Using The Invoice Table Structure Shown In Table P63
Using The Invoice Table Structure Shown In Table P63 Do The Followin
Using the INVOICE table structure shown in Table P6.3, do the following: a. Write the relational schema, draw its dependency diagram, and identify all dependencies, including all partial and transitive dependencies. You can assume that the table does not contain repeating groups and that an invoice number references more than one product. (Hint: This table uses a composite primary key.) b. Remove all partial dependencies, write the relational schema, and draw the new dependency diagrams. Identify the normal forms for each table structure you created. c. Remove all transitive dependencies, write the relational schema, and draw the new dependency diagrams. Also identify the normal forms for each table structure you created. d. Draw the Crow’s Foot ERD.
Paper For Above instruction
Introduction
Database normalization is a fundamental process in designing relational databases that ensures data integrity, reduces redundancy, and enhances query performance. The task involves analyzing an existing table structure to identify its dependencies and normal forms, and subsequently refining the schema to comply with higher normalization standards. Additionally, creating an Entity-Relationship Diagram (ERD) provides a visual representation of the data structure and relationships, facilitating better understanding and communication among database stakeholders.
Analysis of the Invoice Table Structure
The given table, referred to as Table P6.3, presumably contains fields such as invoice number, product details, and possibly customer data. The table's primary key is a composite, likely comprising invoice number and product ID, especially if an invoice references multiple products, which is a typical scenario in sales databases. The initial step involves writing the relational schema based on this structure. For illustration, consider a hypothetical schema:
Invoice(ProductID, InvoiceNumber, Quantity, Price, CustomerID, InvoiceDate)
This schema indicates that each record captures a specific product within an invoice, including quantities, prices, and customer information.
Dependency Diagram and Dependency Identification
In the initial schema, the potential dependencies could include:
- Composite primary key: (InvoiceNumber, ProductID)

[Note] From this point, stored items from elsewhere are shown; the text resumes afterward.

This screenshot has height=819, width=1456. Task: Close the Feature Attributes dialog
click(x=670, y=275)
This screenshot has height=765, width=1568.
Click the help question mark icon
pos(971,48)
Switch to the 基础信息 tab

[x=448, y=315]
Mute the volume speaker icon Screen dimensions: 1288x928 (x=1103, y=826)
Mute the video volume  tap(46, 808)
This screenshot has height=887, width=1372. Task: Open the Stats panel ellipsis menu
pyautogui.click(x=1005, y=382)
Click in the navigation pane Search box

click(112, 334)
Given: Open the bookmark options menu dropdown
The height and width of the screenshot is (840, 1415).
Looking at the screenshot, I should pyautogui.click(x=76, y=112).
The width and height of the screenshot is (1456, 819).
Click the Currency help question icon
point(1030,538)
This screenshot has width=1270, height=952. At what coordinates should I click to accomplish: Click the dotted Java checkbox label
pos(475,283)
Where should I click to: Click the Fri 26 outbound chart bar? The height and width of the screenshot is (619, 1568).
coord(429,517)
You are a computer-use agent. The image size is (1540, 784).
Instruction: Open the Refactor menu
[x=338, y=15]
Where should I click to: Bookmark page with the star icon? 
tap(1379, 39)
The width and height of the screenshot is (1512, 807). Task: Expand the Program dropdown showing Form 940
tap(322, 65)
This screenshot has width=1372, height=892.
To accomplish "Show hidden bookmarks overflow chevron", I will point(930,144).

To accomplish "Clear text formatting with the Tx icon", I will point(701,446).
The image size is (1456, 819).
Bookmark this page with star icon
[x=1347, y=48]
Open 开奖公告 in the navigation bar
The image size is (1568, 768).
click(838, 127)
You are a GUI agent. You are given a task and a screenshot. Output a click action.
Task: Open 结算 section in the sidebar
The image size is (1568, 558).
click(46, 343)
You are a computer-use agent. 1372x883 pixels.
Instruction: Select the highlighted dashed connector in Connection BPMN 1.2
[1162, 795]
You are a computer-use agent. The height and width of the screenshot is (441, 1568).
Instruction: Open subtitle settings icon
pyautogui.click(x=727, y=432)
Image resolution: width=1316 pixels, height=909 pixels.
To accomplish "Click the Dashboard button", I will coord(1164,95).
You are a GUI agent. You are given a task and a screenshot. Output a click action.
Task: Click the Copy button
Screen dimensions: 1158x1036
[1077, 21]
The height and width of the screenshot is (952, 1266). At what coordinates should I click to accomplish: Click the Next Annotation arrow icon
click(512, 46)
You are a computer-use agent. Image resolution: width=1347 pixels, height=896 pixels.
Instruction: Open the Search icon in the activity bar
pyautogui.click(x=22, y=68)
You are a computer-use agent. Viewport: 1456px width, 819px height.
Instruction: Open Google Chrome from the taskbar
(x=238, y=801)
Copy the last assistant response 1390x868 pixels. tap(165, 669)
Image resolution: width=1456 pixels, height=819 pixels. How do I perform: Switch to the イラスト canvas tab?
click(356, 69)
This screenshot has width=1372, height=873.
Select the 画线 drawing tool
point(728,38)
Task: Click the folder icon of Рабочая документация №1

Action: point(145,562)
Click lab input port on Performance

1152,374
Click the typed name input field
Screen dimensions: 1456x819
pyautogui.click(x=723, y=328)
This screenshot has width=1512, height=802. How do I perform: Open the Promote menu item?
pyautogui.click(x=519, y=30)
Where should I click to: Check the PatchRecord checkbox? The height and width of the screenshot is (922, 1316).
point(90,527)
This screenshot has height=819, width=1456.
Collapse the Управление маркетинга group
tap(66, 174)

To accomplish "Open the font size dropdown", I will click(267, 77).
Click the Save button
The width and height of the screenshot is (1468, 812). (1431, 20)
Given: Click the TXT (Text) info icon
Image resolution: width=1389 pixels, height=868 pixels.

- Functional dependencies such as:
- InvoiceNumber → CustomerID, InvoiceDate
- ProductID → Price
- (InvoiceNumber, ProductID) → Quantity, Price
Partial dependencies exist when a non-key attribute depends on part of a composite key; for example, CustomerID and InvoiceDate depend solely on InvoiceNumber, not on the entire composite. Transitive dependencies occur when non-key attributes depend on other non-key attributes, such as Price depending on ProductID, which in turn depends on InvoiceNumber.
Removing Partial Dependencies
To achieve 2NF, partial dependencies need to be eliminated by decomposing the original schema into smaller relations where each non-key attribute depends entirely on the primary key. The tables might be:
Invoices(InvoiceNumber, CustomerID, InvoiceDate)
InvoiceDetails(InvoiceNumber, ProductID, Quantity, Price)
Products(ProductID, Price)
Here, the 'Invoices' table captures invoice-specific data, while 'InvoiceDetails' records the products associated with each invoice. 'Products' maintains product-specific details.
Removing Transitive Dependencies
Further normalization to 3NF involves removing transitive dependencies. For instance, if 'Price' in 'InvoiceDetails' depends on 'ProductID', which is only dependent on 'Products', this dependency should be handled by separating the product data entirely. The schema might become:
Invoices(InvoiceNumber, CustomerID, InvoiceDate)
InvoiceDetails(InvoiceNumber, ProductID, Quantity)
Products(ProductID, Price)
Each table now contains only directly related attributes, following 3NF principles. The 'Price' is stored in 'Products', removing transitive dependencies from 'InvoiceDetails'.
Drawing the Crow’s Foot ERD
The ERD visually exhibits the relationships: 'Invoices' links to 'InvoiceDetails' through 'InvoiceNumber'; 'InvoiceDetails' links to 'Products' via 'ProductID'. The Crow’s Foot notation indicates 'one-to-many' relationships from invoices to invoice details and from products to invoice details.
Normal Forms and Conclusion
The initial table likely violated 1NF due to potential repeating groups, while the decompositions achieve 2NF and 3NF by eliminating partial and transitive dependencies, respectively. The final normalized schema ensures data integrity and consistency within the database structure. Visualizing relationships through the Crow’s Foot ERD enhances clarity for database design and implementation, supporting efficient querying and data management.